● DATA RECORDS
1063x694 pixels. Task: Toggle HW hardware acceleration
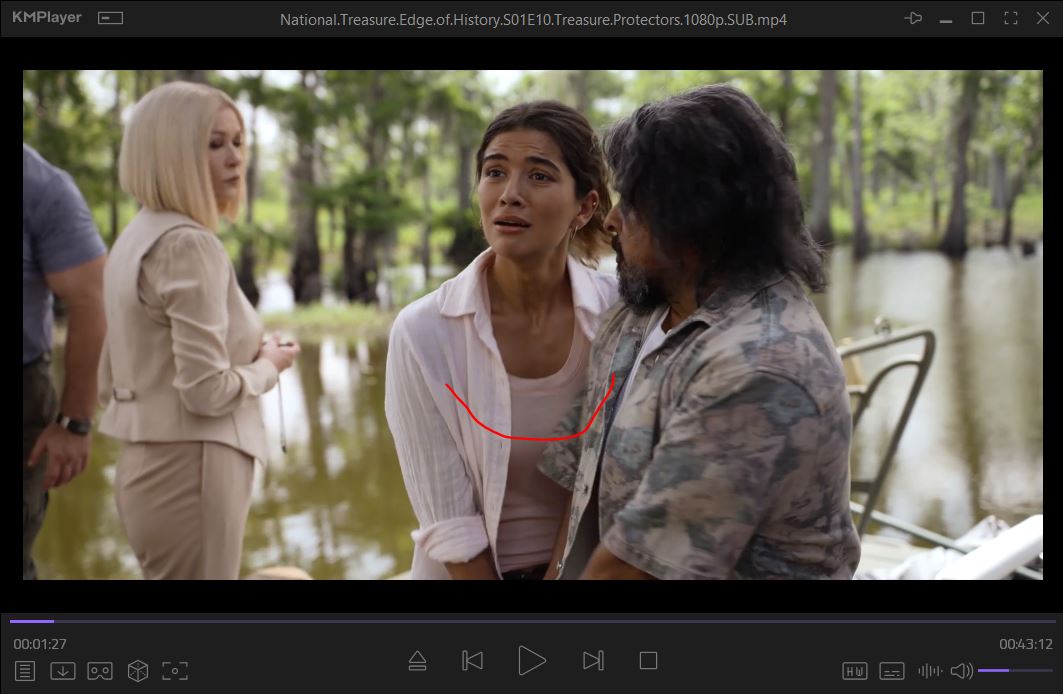[855, 671]
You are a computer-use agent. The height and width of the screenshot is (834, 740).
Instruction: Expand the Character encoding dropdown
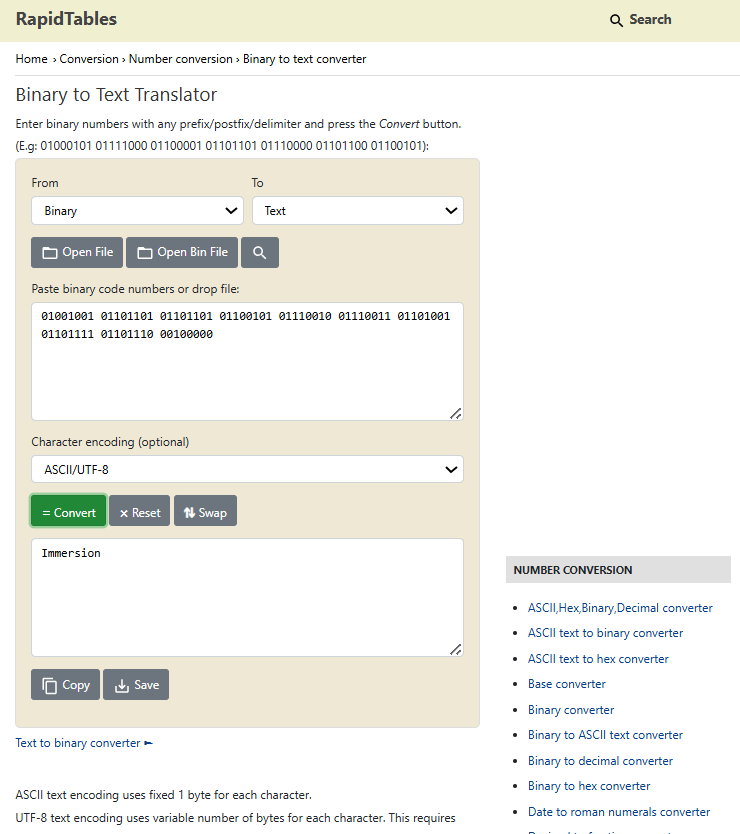[x=247, y=469]
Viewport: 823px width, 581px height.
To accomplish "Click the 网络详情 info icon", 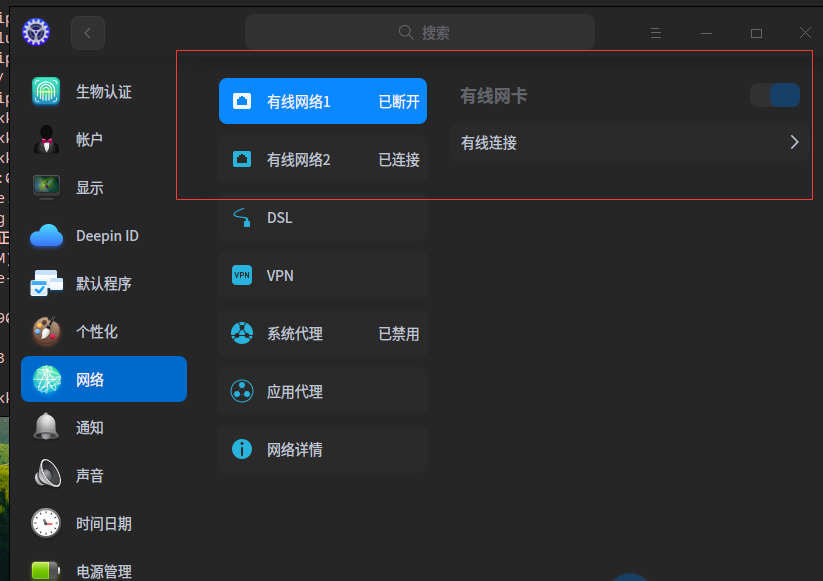I will (241, 449).
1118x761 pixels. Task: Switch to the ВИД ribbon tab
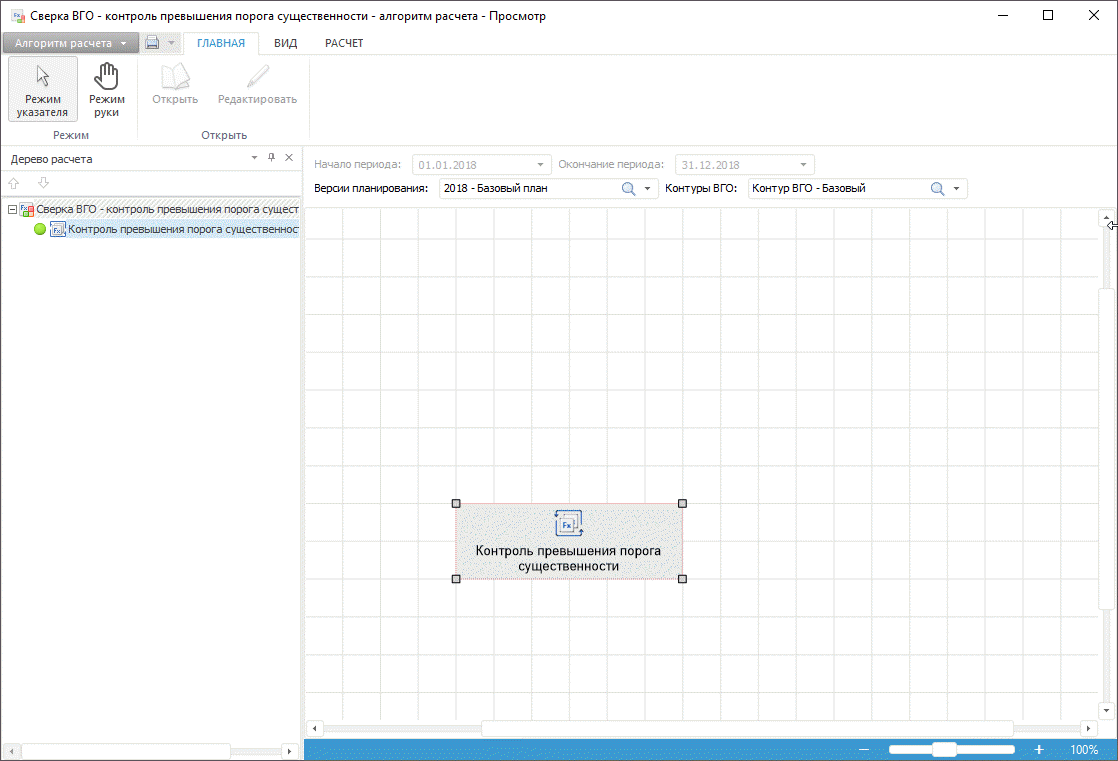(285, 43)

● EXERCISE DETAILS
Can you render the material starting at the line that contains "1118x761 pixels. Task: Switch" and ending with the last line as a two-column CSV with the columns request and answer? Give one row per request, put each value in its own quoted field with line breaks turned into spaces, and leave the pictures out.

● TASK RESULT
request,answer
"1118x761 pixels. Task: Switch to the ВИД ribbon tab","(285, 43)"